What is an Asset Protection Trust?
A Florida asset protection trust is a self-settled trust that is protected from judgment creditors by state statute. A self-settled trust is a trust where the person (trustmaker) who creates the trust and transfers the assets to the trust is also a trust beneficiary. A revocable living trust (used for estate planning) is a common example of a self-settled trust. Under Florida law, a self-settled trust does not provide asset protection. A judgement creditor can levy upon a debtor’s interest in a trust that the debtor created for his own benefit.
Domestic Asset Protection Trust
Some states in the U.S. have recently enacted statutes which expressly provide asset protection benefits to self-settled trusts. Trusts created under these state statutes are referred to as domestic asset protection trusts (“DAPT”). These DAPT’s were designed to attract businesses and assets to their states by offering creditor protection.
Most state domestic asset protection trust statutes have several common features. The domestic asset protection trusts are irrevocable so that the trustmaker may not change his mind and change the beneficiaries or terms of the trust agreement. Most states’ DAPT statutes require at least one trustee be either a state resident or a corporation doing business in that state, and that some trust assets must be located or deposited in the state. The DAPT statutes typically provide for a position of “trust protector” who is a person with power to veto the trustee’s decisions to make distributions if such distributions may be vulnerable to the trustmaker’s creditors.
Alaska, Delaware, Utah, and Nevada are states with favorable domestic asset protection trust laws. Florida does not have a statute enabling self-settled domestic asset protection trusts. Florida law has consistently followed a public policy against self-settled trust providing asset protection for the trustmaker.
A DAPT works well in theory, and many legal experts make reasonable arguments supporting the DAPT’s asset protection. The legal issue in DAPT planning is a “conflict of law” issue. If a Florida resident forms a self-settled trust in a DAPT state such as Delaware, Alaska, Utah, etc., the legal issue is whether will Florida courts apply the protective laws of the DAPT state which has encouraged self-settled trust protections or the Florida law opposing self-settled trust protection? Resolving the conflict between Florida’s public policy against self-settled trusts and contrary policy in DAPT states is legally complicated.

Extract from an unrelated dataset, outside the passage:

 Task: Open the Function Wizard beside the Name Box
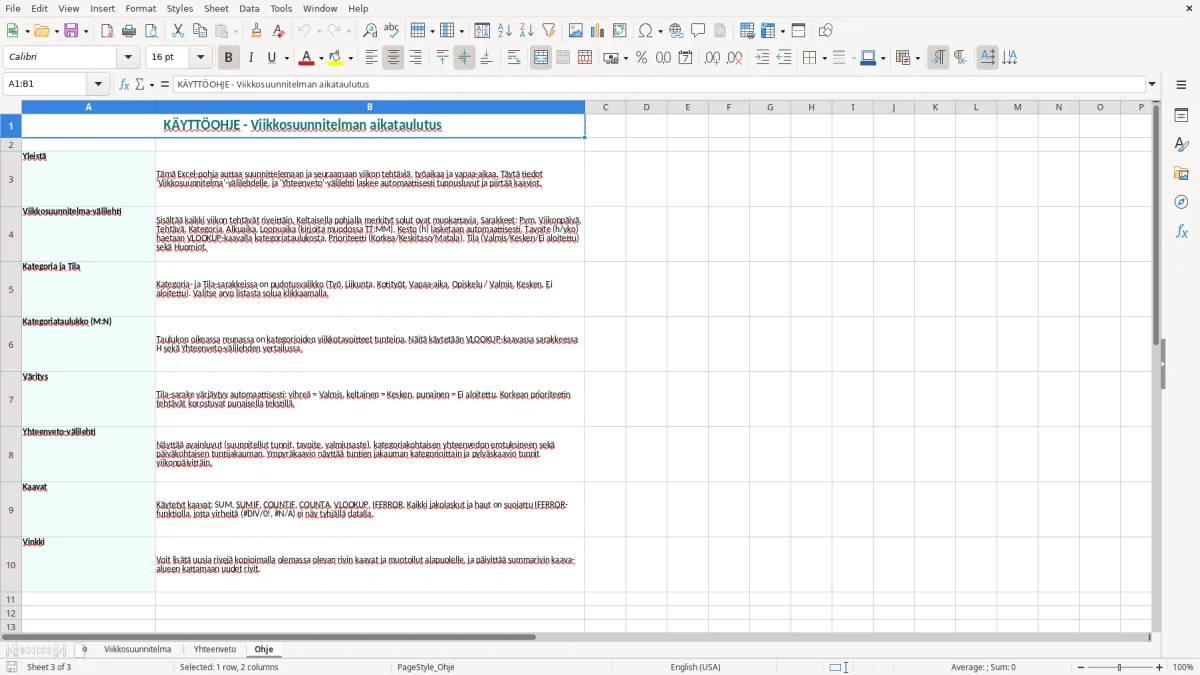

In general, if a Florida debtor establishes a DAPT trust, the more that trust assets, records, and parties are situated in the DAPT state, the more likely the DAPT state laws will apply and the trust will be protected from the Florida debtor’s creditors. However, the more that the DAPT trust assets and parties are in Florida, the more likely Florida courts will apply Florida law and trust assets will not be protected from creditors. To date, no Florida court has held that a debtor’s interest in a DAPT formed under the laws of another state is protected from a Florida judgment.
It is possible to structure an estate planning trust in Florida to achieve asset protection. Although assets in the debtor’s own living trust, a form of a self-settled trust, are not protected from the debtor’s creditors, a Florida resident may protect assets in a trust created by another person.

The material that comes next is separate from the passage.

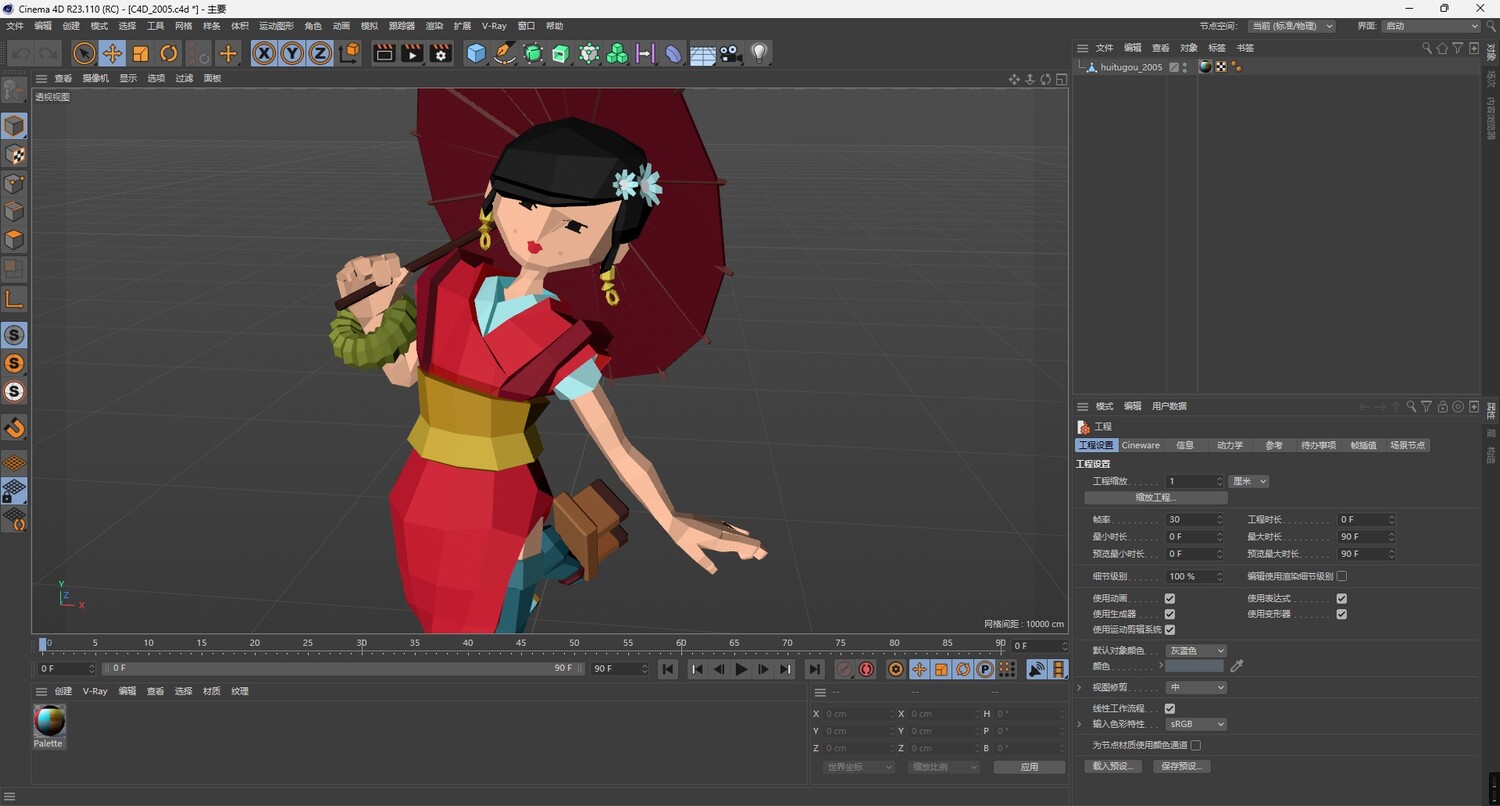Click the 缩放工程 button

tap(1155, 498)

There is authority that a debtor’s interest in a trust which the debtor forms or funds with his own non-exempt money will be protected from creditors if anyone other than the debtor is given control over trust assets. Therefore, a properly drafted Florida trust may provide the trustmaker effective asset protection even though Florida has not enacted specific asset protection trust statutes.
Do Florida Living Trusts Provide Asset Protection?
Living trusts are a common estate planning tool. The purpose of a living trust is to avoid guardianship while the trustmaker is alive and to avoid probate after the trustmaker dies. Some people believe that their living trust also provides asset protection. A living trust is a self-settled trust because the trustmaker is the beneficiary of the trust during the trustmaker’s lifetime. Therefore, a Florida living trust provides no asset protection for the trustmaker.